= TEXTE ÉTUDIÉ =
Je savais qu'avec la trilogie de Catherine Fisher j'allais avoir droit à de l'Antiquité Fantasy de bon aloi, mais je n'attendais pas à passer un aussi bon moment (tellement bon d'ailleurs que j'ai dérogé à ma règle de ne pas évaluer un ouvrage destiné à un public cible auquel je n'appartiens plus ^^)…


Le roman débute par une scène marquante : la petite prêtresse Mirany, nouvellement intronisée Porteuse du Dieu, doit transporter du temple au palais un plat rempli de scorpions… Elle doit veiller à ce que chacun d'entre eux reste au fond de celui-ci, alors qu'au moindre faux mouvement l'un d'entre eux peut accéder aux rebords, grimper sur ses bras et lui infliger une piqûre mortelle… Et à la fin de son chemin de mort elle apporte la mort au roi-dieu qu'on a forcé au suicide, et avant de se sacrifier pour son pays victime d'une sécheresse mortelle il lui confie le soin de sauver son peuple.
Le suspens y était excellent suspens, et cela continue par suite puisque on assiste à une course contre la montre entre les usurpateurs aristocratiques et les rebelles loyalistes pour retrouver le véritable Archonte, chaque chapitre étant une étape des cérémonies funéraires de l'ancien Archonte qui sont autant d'étapes du compte à rebours avant l'intronisation du nouvel Archonte (avec en plus une bonne vieille chasse au traître des familles ^^). Ah ça, on est bien immergé dans l'univers et on prend vite le chemin du page-turner !

= LES DONNÉES =

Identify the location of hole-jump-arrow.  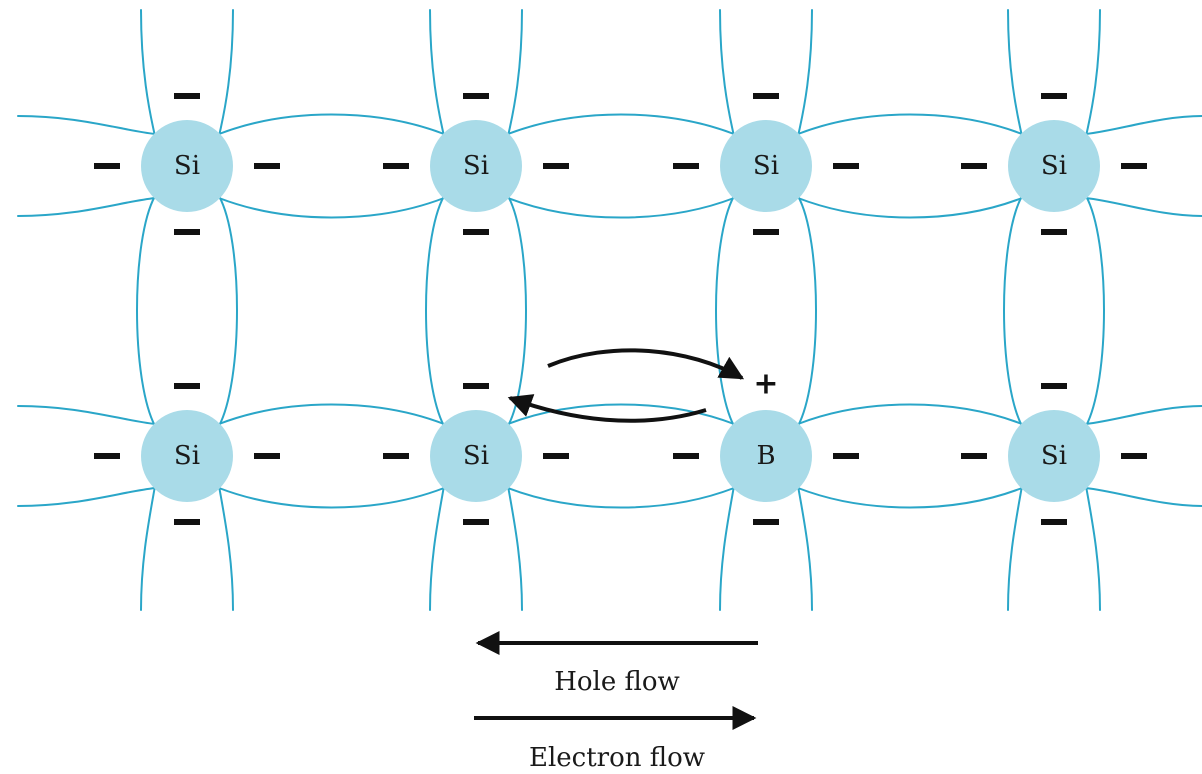
(607, 408).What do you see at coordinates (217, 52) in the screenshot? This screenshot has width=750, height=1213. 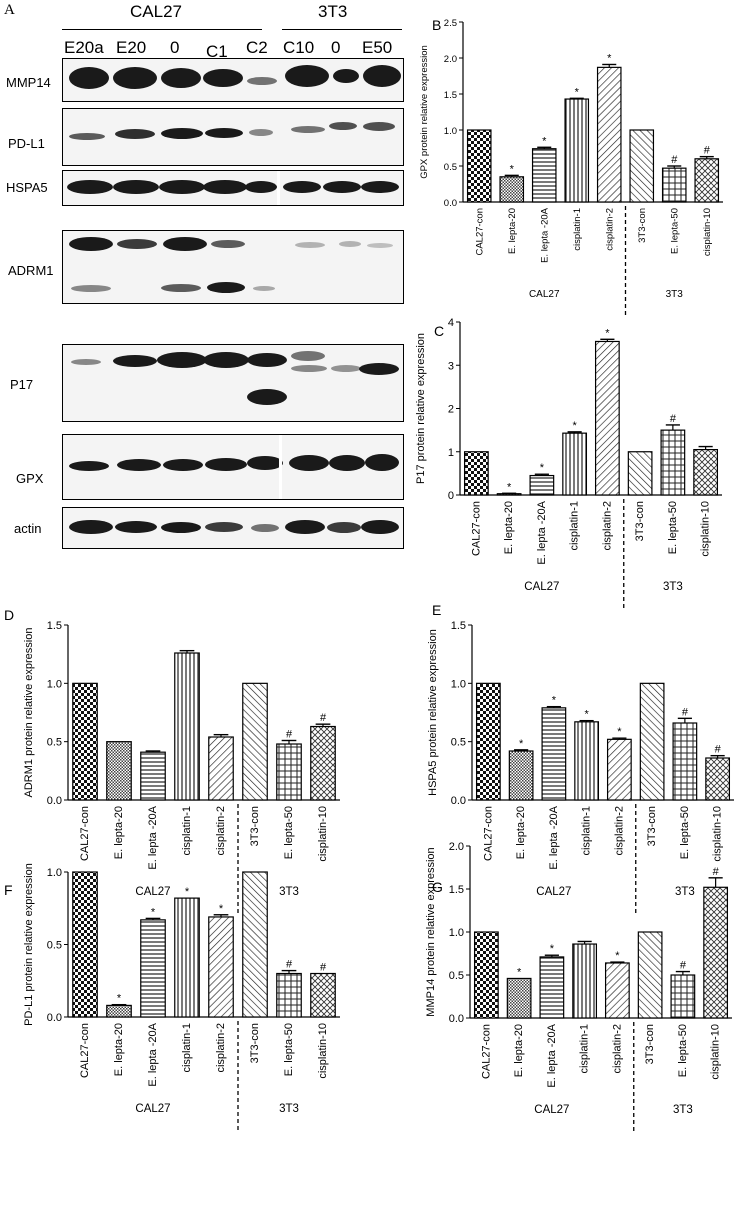 I see `lane-label: C1` at bounding box center [217, 52].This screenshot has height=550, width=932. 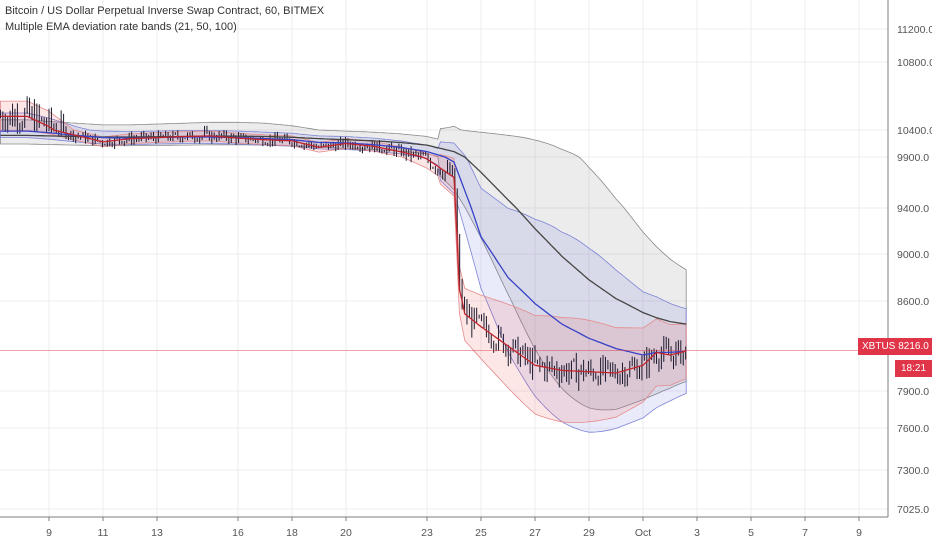 What do you see at coordinates (914, 131) in the screenshot?
I see `y-tick-label: 10400.0` at bounding box center [914, 131].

= EXERCICES =
1. Recopiez mot pour mot le passage de la critique de la trilogie de Catherine Fisher qui va de « Je savais qu'avec » à « sauver son peuple. ».
2. Répondez aux questions suivantes d'après la critique de la trilogie de Catherine Fisher.
(a) Quelle charge Mirany vient-elle de recevoir au début du roman ?
(b) De quoi le pays du roi-dieu est-il victime ?
(c) À quoi correspond chaque chapitre ?
3. Écrivez la suite de la critique de la trilogie de Catherine Fisher à partir de sa dernière phrase.

= RÉSULTATS ATTENDUS =
1.
Je savais qu'avec la trilogie de Catherine Fisher j'allais avoir droit à de l'Antiquité Fantasy de bon aloi, mais je n'attendais pas à passer un aussi bon moment (tellement bon d'ailleurs que j'ai dérogé à ma règle de ne pas évaluer un ouvrage destiné à un public cible auquel je n'appartiens plus ^^)…


Le roman débute par une scène marquante : la petite prêtresse Mirany, nouvellement intronisée Porteuse du Dieu, doit transporter du temple au palais un plat rempli de scorpions… Elle doit veiller à ce que chacun d'entre eux reste au fond de celui-ci, alors qu'au moindre faux mouvement l'un d'entre eux peut accéder aux rebords, grimper sur ses bras et lui infliger une piqûre mortelle… Et à la fin de son chemin de mort elle apporte la mort au roi-dieu qu'on a forcé au suicide, et avant de se sacrifier pour son pays victime d'une sécheresse mortelle il lui confie le soin de sauver son peuple.

2.
(a) Elle vient d'être intronisée Porteuse du Dieu.
(b) Il est victime d'une sécheresse mortelle.
(c) Chaque chapitre correspond à une étape des cérémonies funéraires de l'ancien Archonte.

3.
Alors certes cet univers est limité car dans un ouvrage Young Adult le worbuilding n'est jamais très élaboré, mais il véritablement inspiré de l'Antiquité, et c'est peut-être ce qui m'a le plus plu dans le roman… On est à mi chemin entre la Grèce et l'Orient, donc on est dans un royaume hellénistique qui s'inspire sans aucun doute de l'Egypte lagide. L'histoire se déroulerait à Alexandrie qu'elle n'aurait sans doute guère été différente, du coup on se retrouve avec l'univers de la série "Papyrus" de Lucien de Gieter mais en beaucoup mieux !

Comme bon nombre de productions populaires de ces dernières années cette trilogie est antisystème : faut-il en être surpris quand les élites mondialisées se foutent de la gueule des peuples du monde entier chaque jour qui passe ???
L'aristocratie est pourrie de thunes, mais elle en veut plus, plus, encore plus, et ici elle fait main basse sur l'armée et le clergé avant de se débarrasser de leur roi et de leur dieu pour pouvoir continuer tranquillement ses petits games of thrones à la con… (ben oui, il ne faudrait pas qu'un souverain populares, réformateur, ou pire révolutionnaire, vienne confisquer leurs jouets ! MDM)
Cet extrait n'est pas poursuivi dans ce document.